The US Election Nov 2016
- Jonathan Chambers
- Nov 11, 2016
- 2 min read
Updated: Apr 23, 2019

Finally managed some thoughts on the election:
I have never unconsciously held my partner’s hand in public. Imagine that for a moment. That smallest of gestures, for me and many like me, has always been considered, calculated. Is it safe to do this here? Will the people walking towards us object? And maybe, on the days we're feeling strong and defiant, we’ll say, “To hell with it,” and do it anyway. But the point is that it is never casual.
My politics has always been resolutely of the left because the left has, broadly speaking, recognized this injustice and intervened to address it. For me, it is the left which says I shouldn’t have to make a calculation on the safety of my affections, and that the role of Government is to work to correct that disparity.
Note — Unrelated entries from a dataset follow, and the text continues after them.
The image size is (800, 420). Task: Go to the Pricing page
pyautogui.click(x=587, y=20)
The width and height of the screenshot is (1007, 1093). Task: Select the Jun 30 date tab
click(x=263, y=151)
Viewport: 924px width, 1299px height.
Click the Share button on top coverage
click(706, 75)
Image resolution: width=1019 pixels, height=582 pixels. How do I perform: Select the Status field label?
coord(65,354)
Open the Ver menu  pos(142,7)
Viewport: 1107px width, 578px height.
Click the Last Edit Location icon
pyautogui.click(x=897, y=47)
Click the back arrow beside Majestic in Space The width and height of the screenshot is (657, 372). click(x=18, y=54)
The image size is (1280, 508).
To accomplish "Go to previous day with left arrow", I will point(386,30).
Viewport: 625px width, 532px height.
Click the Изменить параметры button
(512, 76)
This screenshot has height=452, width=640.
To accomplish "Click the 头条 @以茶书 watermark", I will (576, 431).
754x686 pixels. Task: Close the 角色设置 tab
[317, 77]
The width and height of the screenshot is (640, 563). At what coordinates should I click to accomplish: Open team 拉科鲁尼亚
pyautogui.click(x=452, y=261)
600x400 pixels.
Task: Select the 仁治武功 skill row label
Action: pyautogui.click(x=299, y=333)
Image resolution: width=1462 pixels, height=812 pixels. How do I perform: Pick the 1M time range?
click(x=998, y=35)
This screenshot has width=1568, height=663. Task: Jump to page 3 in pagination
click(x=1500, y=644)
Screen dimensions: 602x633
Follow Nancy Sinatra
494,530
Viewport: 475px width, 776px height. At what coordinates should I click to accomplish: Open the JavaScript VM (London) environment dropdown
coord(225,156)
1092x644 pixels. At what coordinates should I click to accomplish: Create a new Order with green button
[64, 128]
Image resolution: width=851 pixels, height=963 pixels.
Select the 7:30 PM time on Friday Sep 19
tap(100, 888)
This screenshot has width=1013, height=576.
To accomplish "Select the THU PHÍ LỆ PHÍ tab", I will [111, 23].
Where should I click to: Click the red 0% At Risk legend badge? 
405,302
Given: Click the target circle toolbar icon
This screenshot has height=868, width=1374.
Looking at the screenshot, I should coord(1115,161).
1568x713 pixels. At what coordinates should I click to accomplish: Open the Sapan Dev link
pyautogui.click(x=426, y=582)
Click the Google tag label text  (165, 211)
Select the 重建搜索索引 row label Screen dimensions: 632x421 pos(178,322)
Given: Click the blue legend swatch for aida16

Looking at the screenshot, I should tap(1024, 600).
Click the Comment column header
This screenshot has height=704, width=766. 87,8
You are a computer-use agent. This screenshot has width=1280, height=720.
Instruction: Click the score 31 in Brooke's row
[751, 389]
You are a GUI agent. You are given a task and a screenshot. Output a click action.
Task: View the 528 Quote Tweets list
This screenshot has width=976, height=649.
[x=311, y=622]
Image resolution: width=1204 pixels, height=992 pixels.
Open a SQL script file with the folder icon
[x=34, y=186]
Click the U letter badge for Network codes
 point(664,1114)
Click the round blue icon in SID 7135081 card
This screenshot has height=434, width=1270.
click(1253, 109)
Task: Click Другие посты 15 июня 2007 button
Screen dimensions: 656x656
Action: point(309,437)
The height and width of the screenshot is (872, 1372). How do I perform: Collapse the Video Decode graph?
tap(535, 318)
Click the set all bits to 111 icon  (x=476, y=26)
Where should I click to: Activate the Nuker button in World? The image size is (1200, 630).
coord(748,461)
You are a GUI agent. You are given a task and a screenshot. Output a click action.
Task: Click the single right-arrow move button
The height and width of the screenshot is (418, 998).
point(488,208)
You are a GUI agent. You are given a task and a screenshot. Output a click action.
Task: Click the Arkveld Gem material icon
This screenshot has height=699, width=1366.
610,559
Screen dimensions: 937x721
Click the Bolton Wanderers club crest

The US election, for me, came down to whether my dignity as an equal member of society would be embraced or disavowed. The despair I feel that so many people chose the latter borders on overwhelming.
It’s been tough for me to marshal my thoughts. For much of the campaign I was unconcerned at the prospect, believing that HRC would eventually win the day. That reason and empathy would sway people. That the extent of Trump’s vulgarity would prove too much. That fear of his temperamental problems would keep him away from the codes. I get that my day to day life, not living in the USA, may remain largely unaffected, but this did not feel like an election about the governing of a country. To me this was a cultural referendum on equality. And equality lost.
Lots of people have opined, more eloquently than I, about what we do now. Continuing the hate that was thrown around can’t be the answer. We all need ‘To Go High,’ regardless of what side of the political divide we are on. A grown up conversation needs to be had about participation in politics (I’m sorry, but if you have a candidate who you strongly object to and you don’t vote for another candidate who can actually win, you don’t get to absolve yourself of the final result). If you didn’t turn up and vote, you cannot lament the outcome.
We need strategies to work and exist in the Post Truth Era. Or even better, understand how we re-introduce evidence into politics.
But most of all, we need to keep reminding our societies that fairness, empathy and justice should be universal. And it is only by an accident of birth that you don’t look at your partner and wonder whether it is safe to hold their hand.